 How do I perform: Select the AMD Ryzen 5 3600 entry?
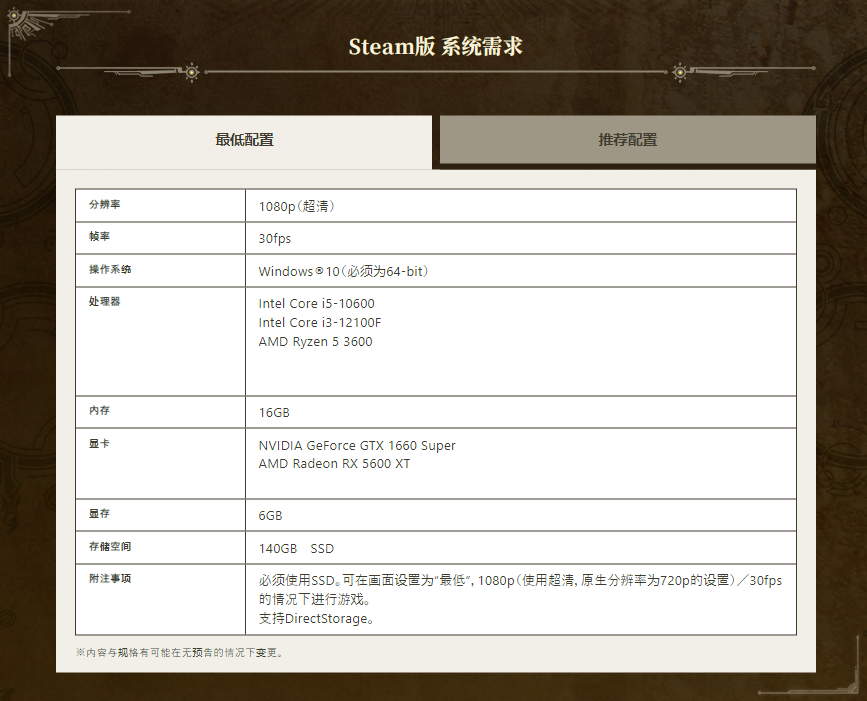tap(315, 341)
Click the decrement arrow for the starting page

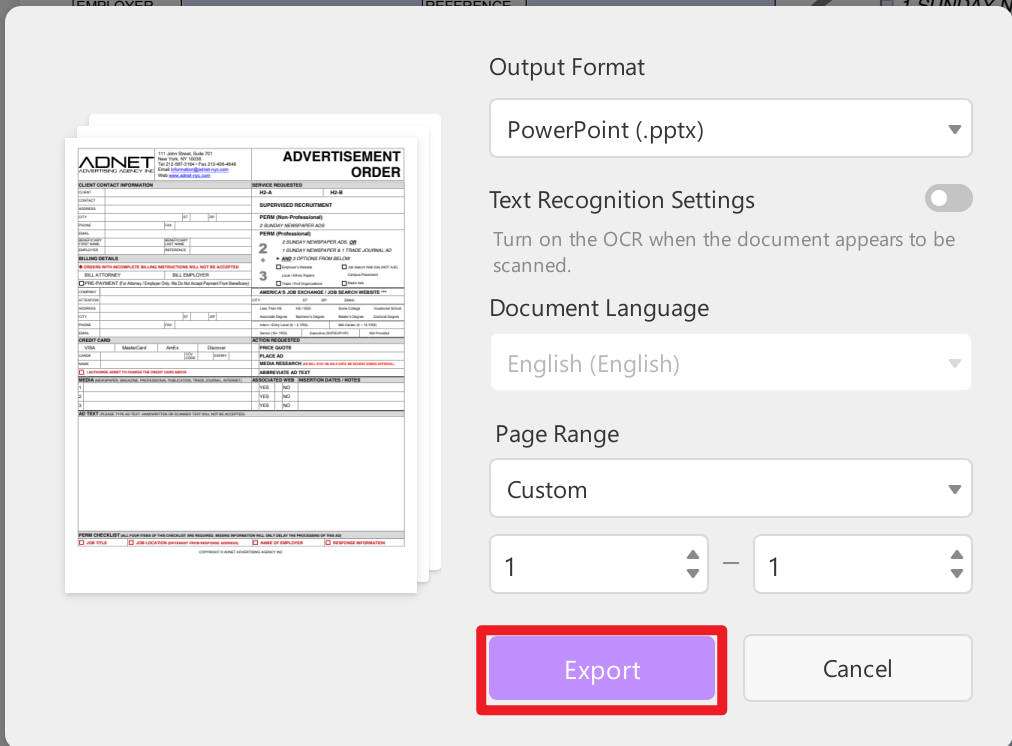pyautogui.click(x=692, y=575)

-*-

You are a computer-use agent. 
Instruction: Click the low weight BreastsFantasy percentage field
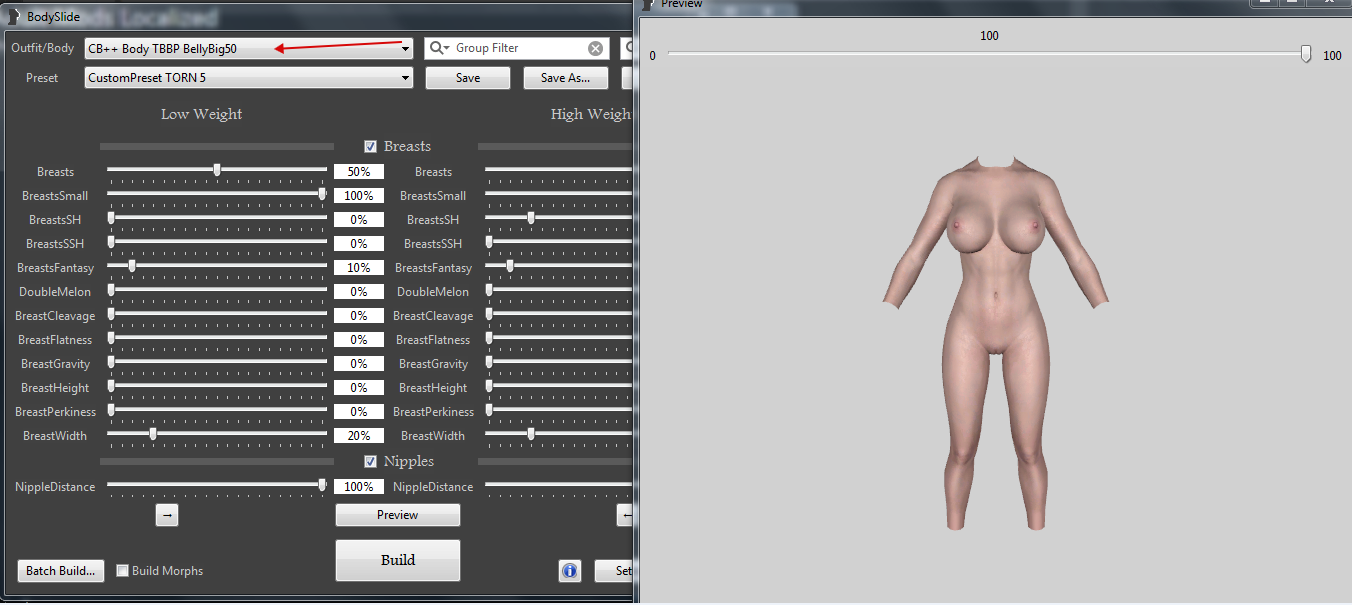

-*-

Return, word for word, the lines of the data above from the line with "You are a computer-use agent." through the line with "Instruction: Click the", inclusive.

You are a computer-use agent. 
Instruction: Click the low weight BreastsFantasy percentage field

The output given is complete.